(Action item)
With the images left out, print all of the records below exactly.

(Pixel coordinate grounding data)
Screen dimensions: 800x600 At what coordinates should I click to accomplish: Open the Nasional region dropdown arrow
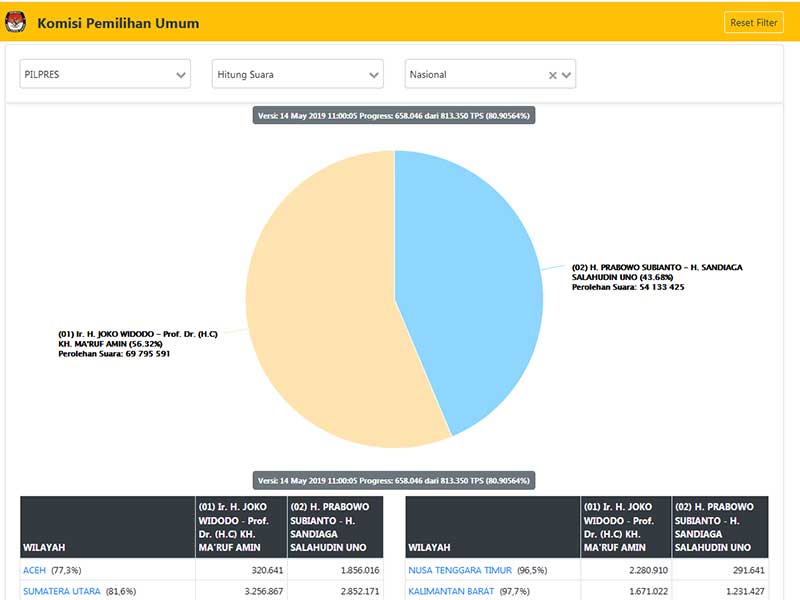click(x=567, y=75)
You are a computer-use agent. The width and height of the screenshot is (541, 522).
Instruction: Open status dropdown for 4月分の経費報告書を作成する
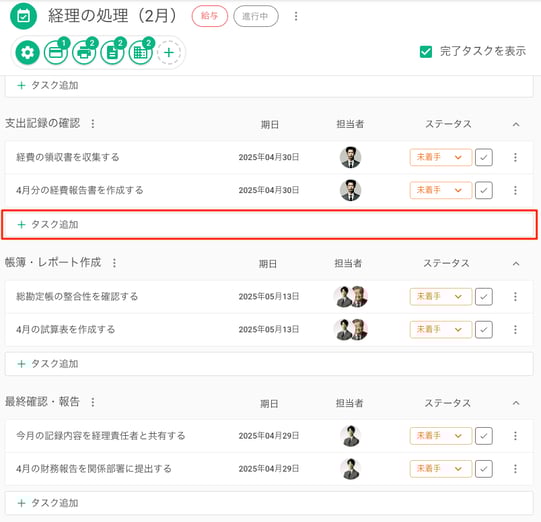click(441, 190)
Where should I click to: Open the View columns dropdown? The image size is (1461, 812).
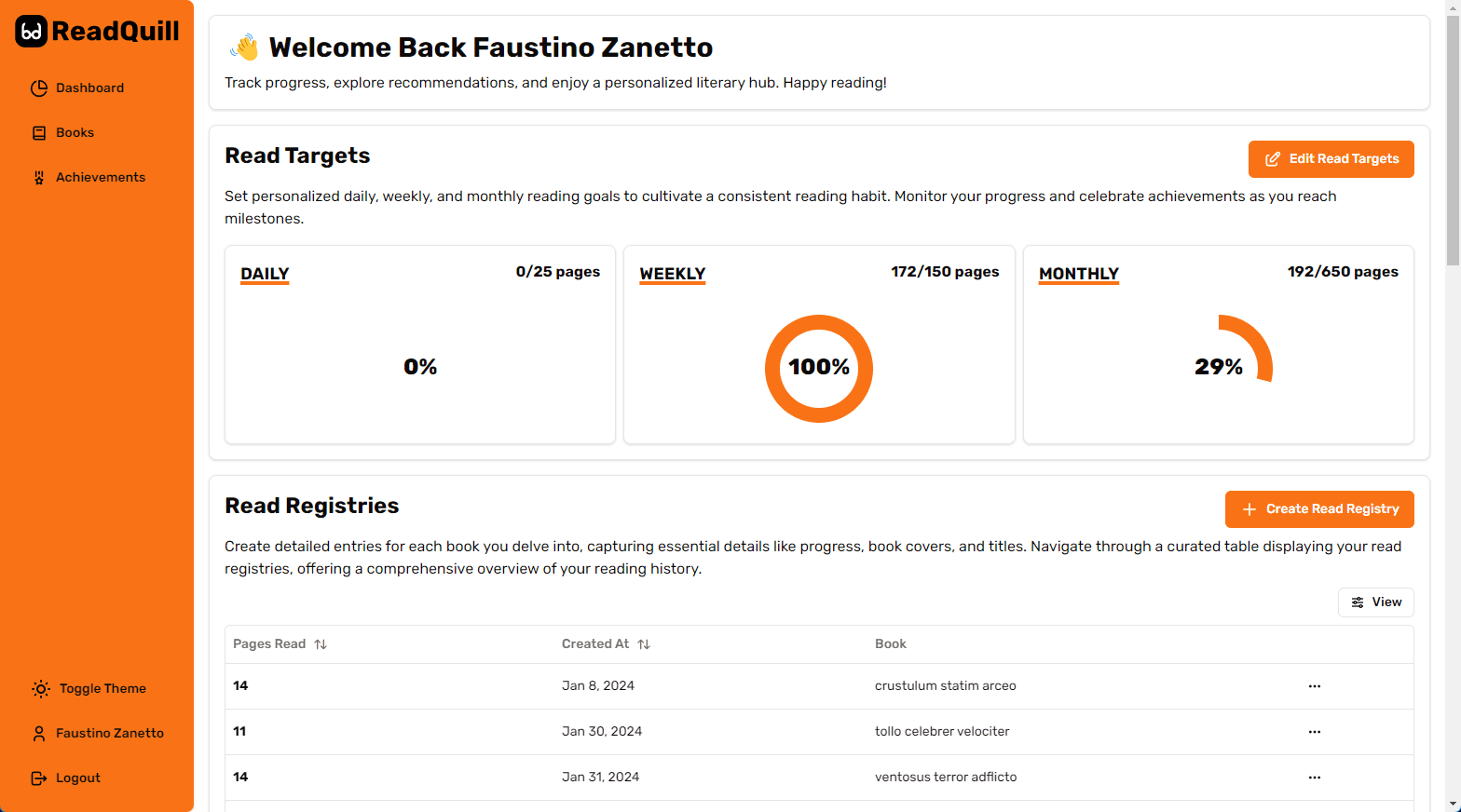pos(1375,602)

(Answer space)
Screen dimensions: 800x600 At what coordinates should I click to accomplish: Open the Nasional region dropdown arrow
click(x=567, y=75)
You are a computer-use agent. The width and height of the screenshot is (541, 522).
Instruction: Open status dropdown for 4月分の経費報告書を作成する
click(441, 190)
Where should I click to: Open the View columns dropdown? The image size is (1461, 812).
pos(1375,602)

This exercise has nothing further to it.